Il complesso può attendere. «Lavoravo come un matto, non vedevo più nessuno». Tutti i giorni dalle 15 alle 19 e 30, e poi ancora dopocena fino alle 3 di notte. Francesco fa il giro di nera con il collega dell’ Unità , si fa portare tra ospedali e carabinieri con la Giardinetta, gira in tassì per le montagne modenesi a caccia di notizie. «Era interessante. Una scuola di scrittura». Il «poligrafo» Guccini cresce a quella scrivania (il suo ultimo libro di racconti, Icaro, è uscito nel 2008 da Mondadori). «Alla Gazzetta ho imparato a ’pompare’ un pezzo, cioè allungare il brodo quando c’erano poche notizie. C’era la tipografia accanto, chiudevamo il giornale con il proto che componeva la pagina a mano». Piccole inchieste, qualche recensione: un concerto di Chet Baker, uno di Domenico Modugno. «Una volta andai a visitare un allevamento di castorini, che allora era una novità: una storia costruita sul paragone con i trapper del Grande Nord…».
Dal West alla Via Emilia. Il primo pezzo però è su una suora locale, madre superiora con 50 anni di vocazione (si chiamava Eustachio Maria Peloso). Guccini ride: «Una volta mi hanno anche licenziato». Cosa aveva scritto? «Nel ”58 con la legge Merlin avevano abolito le case chiuse. A Modena le avevano chiuse per esperimento già nel ”50 credo: ricordo le autocolonne maschili che partivano la domenica in direzione Reggio Emilia e Bologna. Io ebbi l’idea di andare in una clinica specializzata per sapere se dopo la chiusura dei bordelli ci fosse stato un incremento delle malattie veneree. Il direttore mi disse che l’aumento c’era stato sì, mi fece vedere le carte con i dati, però mi disse che non me li poteva dare. Quando si allontanò un attimo io copiai tutto. Tornai al giornale, scrissi il pezzo. Già gongolavo pensando a uno scoop come nei film americani, invece scoppiò un putiferio. La clinica chiamò il direttore che chiamò il capocronista. Lavate di capo a cascata. ’Guccini vada via, lei è licenziato’. Il bello è che non mi avevano ancora assunto. Ero precario, 20 mila lire al mese. Mestamente presi le mie quattro cose, ero sulla porta quando il capo mi richiamò: ’Dove va, torni indietro’. Ma lì capii che fare il cronista a Modena non era esattamente la stessa cosa che farlo in un film americano » .

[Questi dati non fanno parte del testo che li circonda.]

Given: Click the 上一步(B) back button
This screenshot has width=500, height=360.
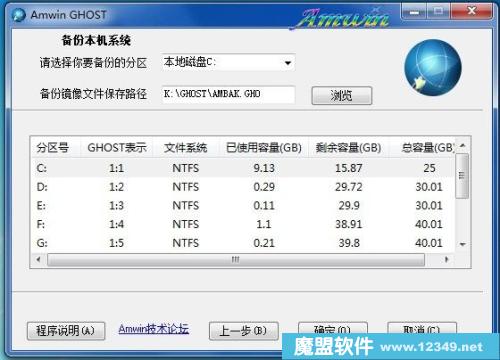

La porta del giornalista si richiude: «Quando Alfio Cantarella, che faceva il fattorino, mi venne a dire che si era messo in un complesso da ballo e gli serviva una chitarra, diventai orchestrale da balera». La band si chiamava Marinos. Che poi Guccini fece cambiare in Gatti. Successo. Estate ”61: due mesi alle terme di Sassuolo. La prima volta all’estero: vanno a suonare in Svizzera, con una vecchia Pantera della polizia, usata. Orchestrale meglio che giornalista. Più soldi, più ragazze. «Quasi come suonare il rock nel campeggio delle giovani esploratrici».